WHAT YOU NEED TO DO: Produce word for word the lines of the data below running from the one that has "Instruction: Click the Argentina" to the one that has "Screen dimensions: 1032x778", inclusive, and no others.

=== Begin Enclosure ===

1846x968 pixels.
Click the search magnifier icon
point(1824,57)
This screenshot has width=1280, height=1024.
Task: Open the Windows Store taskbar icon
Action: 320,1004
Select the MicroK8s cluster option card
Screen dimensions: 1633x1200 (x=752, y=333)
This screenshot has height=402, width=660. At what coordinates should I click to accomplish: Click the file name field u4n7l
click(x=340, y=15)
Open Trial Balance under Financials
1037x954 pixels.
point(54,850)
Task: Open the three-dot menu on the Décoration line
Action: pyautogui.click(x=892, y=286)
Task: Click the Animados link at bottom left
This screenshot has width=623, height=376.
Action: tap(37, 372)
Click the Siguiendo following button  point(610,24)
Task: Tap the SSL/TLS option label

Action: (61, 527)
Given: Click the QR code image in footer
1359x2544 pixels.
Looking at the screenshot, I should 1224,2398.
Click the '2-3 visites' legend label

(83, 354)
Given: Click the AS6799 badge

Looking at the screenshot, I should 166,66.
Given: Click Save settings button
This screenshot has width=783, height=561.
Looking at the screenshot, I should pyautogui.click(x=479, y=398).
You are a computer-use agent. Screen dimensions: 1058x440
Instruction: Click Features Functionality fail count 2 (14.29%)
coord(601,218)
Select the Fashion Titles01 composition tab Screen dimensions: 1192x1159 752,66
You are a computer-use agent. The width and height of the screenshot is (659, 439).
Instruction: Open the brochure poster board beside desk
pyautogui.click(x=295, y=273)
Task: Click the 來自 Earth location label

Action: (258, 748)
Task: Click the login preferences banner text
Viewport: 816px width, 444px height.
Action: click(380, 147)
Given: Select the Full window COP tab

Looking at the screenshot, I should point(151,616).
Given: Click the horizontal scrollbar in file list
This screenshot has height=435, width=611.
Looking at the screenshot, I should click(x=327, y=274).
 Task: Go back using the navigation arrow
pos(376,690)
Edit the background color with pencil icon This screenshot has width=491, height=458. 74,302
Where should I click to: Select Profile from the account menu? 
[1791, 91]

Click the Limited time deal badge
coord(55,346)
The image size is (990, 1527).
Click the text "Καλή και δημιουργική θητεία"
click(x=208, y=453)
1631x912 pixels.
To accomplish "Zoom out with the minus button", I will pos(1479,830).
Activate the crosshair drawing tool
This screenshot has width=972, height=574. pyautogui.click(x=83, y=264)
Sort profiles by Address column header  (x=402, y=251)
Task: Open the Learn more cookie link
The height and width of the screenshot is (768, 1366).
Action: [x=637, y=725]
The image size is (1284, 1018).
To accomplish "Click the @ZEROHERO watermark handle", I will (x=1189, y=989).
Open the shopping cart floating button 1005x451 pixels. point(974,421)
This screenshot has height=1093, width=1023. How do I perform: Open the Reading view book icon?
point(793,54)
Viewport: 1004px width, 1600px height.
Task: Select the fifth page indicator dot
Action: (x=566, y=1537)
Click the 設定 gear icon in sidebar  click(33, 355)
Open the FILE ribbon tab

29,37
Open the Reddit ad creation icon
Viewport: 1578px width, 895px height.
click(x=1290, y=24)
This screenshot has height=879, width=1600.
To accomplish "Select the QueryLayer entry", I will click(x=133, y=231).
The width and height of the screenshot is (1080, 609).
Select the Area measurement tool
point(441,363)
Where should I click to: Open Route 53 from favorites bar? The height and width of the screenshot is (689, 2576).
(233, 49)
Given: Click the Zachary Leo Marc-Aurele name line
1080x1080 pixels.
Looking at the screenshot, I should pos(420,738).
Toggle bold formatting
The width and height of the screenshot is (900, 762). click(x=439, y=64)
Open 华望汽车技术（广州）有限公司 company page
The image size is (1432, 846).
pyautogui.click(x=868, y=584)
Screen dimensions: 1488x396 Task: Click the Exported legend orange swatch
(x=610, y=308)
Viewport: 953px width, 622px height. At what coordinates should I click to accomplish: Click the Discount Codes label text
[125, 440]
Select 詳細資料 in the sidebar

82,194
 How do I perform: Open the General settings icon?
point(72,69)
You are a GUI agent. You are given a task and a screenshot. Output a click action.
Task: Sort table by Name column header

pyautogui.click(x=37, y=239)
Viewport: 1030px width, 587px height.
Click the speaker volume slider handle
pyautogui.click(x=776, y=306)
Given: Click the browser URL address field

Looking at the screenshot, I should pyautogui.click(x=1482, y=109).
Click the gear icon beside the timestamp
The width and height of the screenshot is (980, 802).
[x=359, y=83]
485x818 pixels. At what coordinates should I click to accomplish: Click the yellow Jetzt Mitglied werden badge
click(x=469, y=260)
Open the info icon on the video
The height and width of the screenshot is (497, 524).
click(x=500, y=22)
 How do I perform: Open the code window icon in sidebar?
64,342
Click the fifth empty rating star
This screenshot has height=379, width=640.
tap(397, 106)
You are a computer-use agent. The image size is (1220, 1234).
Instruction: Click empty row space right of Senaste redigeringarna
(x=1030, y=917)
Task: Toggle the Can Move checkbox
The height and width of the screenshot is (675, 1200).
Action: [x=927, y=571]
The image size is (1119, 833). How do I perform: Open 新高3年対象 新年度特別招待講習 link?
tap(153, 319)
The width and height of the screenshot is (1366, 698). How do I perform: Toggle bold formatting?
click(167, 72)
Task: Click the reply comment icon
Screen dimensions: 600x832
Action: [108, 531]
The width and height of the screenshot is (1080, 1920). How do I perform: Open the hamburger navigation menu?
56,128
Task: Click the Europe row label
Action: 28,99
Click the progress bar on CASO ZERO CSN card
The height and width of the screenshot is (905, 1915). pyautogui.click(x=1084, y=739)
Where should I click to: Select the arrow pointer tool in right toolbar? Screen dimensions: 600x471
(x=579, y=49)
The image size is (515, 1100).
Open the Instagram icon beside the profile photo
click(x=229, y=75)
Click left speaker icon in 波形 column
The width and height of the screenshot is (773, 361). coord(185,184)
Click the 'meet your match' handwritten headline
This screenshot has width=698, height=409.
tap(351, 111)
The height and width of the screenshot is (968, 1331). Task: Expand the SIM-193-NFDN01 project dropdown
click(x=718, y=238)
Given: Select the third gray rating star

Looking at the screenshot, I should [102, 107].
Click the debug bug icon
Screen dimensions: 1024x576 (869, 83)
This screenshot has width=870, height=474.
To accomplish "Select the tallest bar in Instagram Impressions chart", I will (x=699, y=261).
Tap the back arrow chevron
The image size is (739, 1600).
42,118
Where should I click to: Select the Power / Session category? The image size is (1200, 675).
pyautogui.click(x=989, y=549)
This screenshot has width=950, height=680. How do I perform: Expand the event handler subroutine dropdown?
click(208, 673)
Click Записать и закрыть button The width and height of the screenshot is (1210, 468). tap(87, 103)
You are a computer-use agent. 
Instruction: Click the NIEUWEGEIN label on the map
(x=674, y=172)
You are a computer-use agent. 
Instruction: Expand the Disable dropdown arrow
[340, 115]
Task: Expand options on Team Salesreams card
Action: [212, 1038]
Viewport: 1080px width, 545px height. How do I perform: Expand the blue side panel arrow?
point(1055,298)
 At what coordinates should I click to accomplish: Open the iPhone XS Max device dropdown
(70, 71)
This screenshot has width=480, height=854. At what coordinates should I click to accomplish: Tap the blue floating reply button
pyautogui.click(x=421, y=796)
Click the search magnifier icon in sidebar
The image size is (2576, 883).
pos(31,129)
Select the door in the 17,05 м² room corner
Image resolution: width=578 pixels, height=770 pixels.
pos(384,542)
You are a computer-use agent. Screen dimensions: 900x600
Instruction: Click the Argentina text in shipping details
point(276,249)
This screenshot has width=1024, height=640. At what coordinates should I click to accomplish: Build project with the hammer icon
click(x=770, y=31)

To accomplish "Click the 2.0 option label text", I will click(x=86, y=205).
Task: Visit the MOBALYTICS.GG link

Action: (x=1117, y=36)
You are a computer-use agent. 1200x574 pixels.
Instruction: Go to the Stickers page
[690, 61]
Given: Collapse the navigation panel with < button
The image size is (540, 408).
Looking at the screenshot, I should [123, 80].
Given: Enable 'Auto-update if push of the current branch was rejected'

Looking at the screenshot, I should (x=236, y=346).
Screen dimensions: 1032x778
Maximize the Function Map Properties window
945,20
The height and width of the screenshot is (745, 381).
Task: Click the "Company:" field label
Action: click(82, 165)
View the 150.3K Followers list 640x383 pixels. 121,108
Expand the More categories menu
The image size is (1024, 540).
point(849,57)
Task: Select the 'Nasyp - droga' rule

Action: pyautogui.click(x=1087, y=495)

=== End Enclosure ===

EXERCISE RESPONSE:
Instruction: Click the Argentina text in shipping details
point(276,249)
This screenshot has width=1024, height=640. At what coordinates should I click to accomplish: Build project with the hammer icon
click(x=770, y=31)

To accomplish "Click the 2.0 option label text", I will click(x=86, y=205).
Task: Visit the MOBALYTICS.GG link

Action: (x=1117, y=36)
You are a computer-use agent. 1200x574 pixels.
Instruction: Go to the Stickers page
[690, 61]
Given: Collapse the navigation panel with < button
The image size is (540, 408).
Looking at the screenshot, I should [123, 80].
Given: Enable 'Auto-update if push of the current branch was rejected'

Looking at the screenshot, I should (x=236, y=346).
Screen dimensions: 1032x778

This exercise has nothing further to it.